#### [Lista de tareas]
1. ¿Qué título lleva el nuevo disco de Crisálida, según el fragmento?
2. Enumere todos los títulos de trabajos de Crisálida que aparecen en el fragmento, con su año cuando este se indique.

#### [Fragmento]
━━━━━━━━━━━━━━━━
Las historias van más allá de la distancia. En 2011 Crisálida sobre un escenario junto a Lana Lee. Canciones que son nebulosas, distancias, astronomía, festividades extrañas, el giro de que nos devuelve el día y la noche, pero druidas y sacerdotes, del tercer planeta. Qué habrá, agua, hombres, gravedad aumentada o disminuida. Crisálida, que recorrieron los caminos polvorientos (Náufragos en la ciudad en 2007 o La revolución de terciopelo en 2013 , ahora, van, con baterías y con vapor, con electricidad y acústicas, más allá de la Vía Láctea en su nuevo disco Horizontes.
━━━━━━━━━━━━━━━━
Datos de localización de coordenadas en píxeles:
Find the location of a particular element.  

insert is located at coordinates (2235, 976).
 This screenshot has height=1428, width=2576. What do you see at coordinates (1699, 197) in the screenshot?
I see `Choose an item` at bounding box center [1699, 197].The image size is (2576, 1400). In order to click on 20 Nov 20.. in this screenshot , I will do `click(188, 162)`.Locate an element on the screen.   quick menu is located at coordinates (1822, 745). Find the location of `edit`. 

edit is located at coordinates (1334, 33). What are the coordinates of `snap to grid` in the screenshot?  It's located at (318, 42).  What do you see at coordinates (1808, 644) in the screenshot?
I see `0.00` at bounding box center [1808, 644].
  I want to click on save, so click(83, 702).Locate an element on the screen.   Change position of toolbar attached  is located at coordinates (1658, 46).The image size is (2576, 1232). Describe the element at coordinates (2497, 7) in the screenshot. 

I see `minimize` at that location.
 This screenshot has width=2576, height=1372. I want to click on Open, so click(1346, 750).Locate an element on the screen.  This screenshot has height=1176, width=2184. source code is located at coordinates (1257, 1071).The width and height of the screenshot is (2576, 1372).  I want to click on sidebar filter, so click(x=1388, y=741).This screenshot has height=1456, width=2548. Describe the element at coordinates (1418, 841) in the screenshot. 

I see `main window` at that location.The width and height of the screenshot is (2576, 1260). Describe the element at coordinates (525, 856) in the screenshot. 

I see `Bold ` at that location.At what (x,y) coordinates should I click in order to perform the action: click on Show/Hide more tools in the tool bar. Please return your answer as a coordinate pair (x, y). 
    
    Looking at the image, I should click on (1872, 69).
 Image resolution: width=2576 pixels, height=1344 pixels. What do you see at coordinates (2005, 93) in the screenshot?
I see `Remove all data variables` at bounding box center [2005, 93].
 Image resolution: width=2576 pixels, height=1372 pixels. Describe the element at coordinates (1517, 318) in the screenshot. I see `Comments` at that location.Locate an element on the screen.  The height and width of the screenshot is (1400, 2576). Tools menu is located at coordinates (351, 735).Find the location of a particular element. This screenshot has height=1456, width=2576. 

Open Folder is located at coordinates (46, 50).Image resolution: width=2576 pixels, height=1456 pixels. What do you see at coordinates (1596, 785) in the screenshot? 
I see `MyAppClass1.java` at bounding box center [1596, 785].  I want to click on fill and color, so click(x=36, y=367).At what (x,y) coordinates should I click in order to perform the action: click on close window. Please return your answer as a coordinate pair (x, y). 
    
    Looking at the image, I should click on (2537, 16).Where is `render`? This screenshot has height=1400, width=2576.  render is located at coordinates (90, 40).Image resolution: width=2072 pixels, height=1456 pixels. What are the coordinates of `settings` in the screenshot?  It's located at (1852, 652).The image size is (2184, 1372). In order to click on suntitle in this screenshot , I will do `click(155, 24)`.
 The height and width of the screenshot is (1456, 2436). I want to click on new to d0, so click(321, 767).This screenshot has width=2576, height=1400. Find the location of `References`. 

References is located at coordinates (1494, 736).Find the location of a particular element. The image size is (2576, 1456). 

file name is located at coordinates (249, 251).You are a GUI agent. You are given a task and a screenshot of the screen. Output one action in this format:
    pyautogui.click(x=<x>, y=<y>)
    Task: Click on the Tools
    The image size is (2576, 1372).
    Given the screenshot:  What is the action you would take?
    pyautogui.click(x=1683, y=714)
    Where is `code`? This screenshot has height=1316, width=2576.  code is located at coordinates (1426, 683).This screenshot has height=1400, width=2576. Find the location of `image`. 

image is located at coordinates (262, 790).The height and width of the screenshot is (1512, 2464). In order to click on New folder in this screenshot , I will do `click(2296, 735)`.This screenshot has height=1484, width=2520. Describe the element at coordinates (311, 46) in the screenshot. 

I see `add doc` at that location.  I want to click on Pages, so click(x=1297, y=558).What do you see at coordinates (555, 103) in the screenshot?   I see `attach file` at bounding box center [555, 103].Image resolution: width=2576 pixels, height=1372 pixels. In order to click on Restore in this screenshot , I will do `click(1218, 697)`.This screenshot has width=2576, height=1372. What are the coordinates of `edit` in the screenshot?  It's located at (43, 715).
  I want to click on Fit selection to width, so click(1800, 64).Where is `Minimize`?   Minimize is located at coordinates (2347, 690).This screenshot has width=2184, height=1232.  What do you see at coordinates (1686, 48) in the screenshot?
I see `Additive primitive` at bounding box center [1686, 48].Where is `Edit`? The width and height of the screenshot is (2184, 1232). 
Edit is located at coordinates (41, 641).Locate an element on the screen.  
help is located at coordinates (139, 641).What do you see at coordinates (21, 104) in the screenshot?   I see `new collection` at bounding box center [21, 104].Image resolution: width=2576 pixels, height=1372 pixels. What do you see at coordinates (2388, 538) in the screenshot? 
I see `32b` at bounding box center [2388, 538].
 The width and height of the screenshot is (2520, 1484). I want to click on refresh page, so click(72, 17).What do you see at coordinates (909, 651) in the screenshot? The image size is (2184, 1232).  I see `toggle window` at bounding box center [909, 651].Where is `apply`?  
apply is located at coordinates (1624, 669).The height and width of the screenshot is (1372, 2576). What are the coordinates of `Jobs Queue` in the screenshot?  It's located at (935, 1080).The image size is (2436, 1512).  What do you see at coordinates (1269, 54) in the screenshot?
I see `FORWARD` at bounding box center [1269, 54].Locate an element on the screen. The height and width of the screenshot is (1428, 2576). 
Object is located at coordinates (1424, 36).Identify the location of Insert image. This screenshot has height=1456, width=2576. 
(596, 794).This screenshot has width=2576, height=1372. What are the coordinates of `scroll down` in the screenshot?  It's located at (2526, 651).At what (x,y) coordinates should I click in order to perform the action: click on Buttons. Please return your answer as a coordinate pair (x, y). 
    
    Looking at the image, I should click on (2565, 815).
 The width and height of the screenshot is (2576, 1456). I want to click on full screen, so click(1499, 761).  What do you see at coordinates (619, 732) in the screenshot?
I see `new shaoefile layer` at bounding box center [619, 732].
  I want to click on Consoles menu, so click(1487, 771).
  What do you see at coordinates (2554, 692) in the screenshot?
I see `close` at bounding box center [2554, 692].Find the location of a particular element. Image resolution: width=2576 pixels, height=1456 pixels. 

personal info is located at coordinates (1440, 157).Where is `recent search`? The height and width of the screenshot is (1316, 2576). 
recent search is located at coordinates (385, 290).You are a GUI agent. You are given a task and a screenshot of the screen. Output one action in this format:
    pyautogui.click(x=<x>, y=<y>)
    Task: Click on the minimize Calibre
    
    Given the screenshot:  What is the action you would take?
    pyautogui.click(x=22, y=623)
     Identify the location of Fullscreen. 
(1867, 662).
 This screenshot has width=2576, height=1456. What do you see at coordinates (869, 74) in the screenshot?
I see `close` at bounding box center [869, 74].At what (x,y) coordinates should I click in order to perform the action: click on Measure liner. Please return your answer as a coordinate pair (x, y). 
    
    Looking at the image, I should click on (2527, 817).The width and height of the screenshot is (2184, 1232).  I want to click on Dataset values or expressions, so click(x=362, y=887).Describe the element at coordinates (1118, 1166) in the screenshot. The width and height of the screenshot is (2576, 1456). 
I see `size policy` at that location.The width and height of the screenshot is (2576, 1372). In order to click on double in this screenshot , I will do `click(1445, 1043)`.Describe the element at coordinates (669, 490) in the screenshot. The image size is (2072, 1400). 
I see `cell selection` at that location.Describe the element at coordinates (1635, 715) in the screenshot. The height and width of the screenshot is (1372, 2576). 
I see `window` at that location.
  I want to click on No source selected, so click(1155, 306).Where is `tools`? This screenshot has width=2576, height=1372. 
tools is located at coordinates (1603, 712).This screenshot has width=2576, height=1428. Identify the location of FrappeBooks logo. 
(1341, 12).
━━━━━━━━━━━━━━━━
#### [Resultados]
1. Horizontes.

2.
- Náufragos en la ciudad (2007)
- La revolución de terciopelo (2013)
- Horizontes